Historical SEO Spam from FindLaw
For those of you interested in a history lesson of how flagrant spam was back in the early(ish) days of SEO…. I was cleaning out my desk the other day and found a relic of FindLaw’s link selling product, SEM-C. It’s dated July, 2008 and a printed copy has been gathering dust in my SEO SPAM folder. For those of you who have less than 10 years in the search industry, you’ll be amazed at how flagrant link selling was, even by big box providers, back in the wild wild west days of search. Read it here: FindLaw for Legal Professionals: SEM-C Product Details. I’ve excerpted some of the tastier morsels below:
SEM-C includes articles submitted by the advertiser and hard coded links to be placed on the FindLaw Legal Professional portal. As FindLaw has a favorable rank with the search engines and is THE legal authority, customers will benefit from having a link on the FindLaw portal.
The product was essentially a series of paid links (that lasted for a year and then needed to be renewed) leveraging FindLaw’s authority. Customers wrote articles, defined anchor text, specified target pages and submitted to FindLaw.
Link modules – to be placed on relevant content pages. The product includes 3 links.
Articles… This product includes up to 5 articles. Articles will contain a hard coded link to advertiser’s web site.

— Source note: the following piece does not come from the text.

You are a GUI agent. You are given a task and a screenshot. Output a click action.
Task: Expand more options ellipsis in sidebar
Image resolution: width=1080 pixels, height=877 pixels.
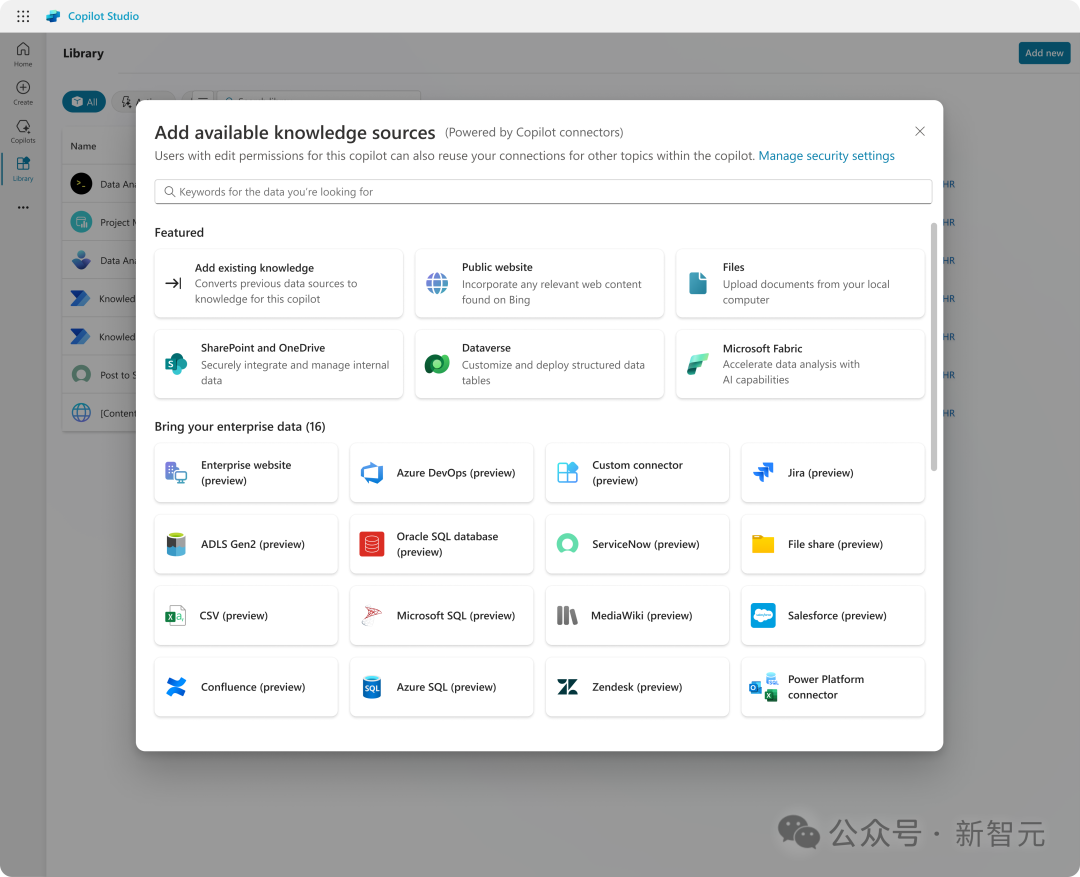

Customers will have increased rank and penetration within natural search results on major search engines.
It even includes a section on helping law firms come up with high value anchor text.
The backlash on this was pretty immediate and strong, with negative articles coming from both the Search and Legal Marketing communities. Word on the street among the SEO nerd community is that FindLaw was hit by a substantial and long standing manual penalty from Google. But don’t think that FindLaw learned their lesson – the’ve never really given up their linkspamming ways.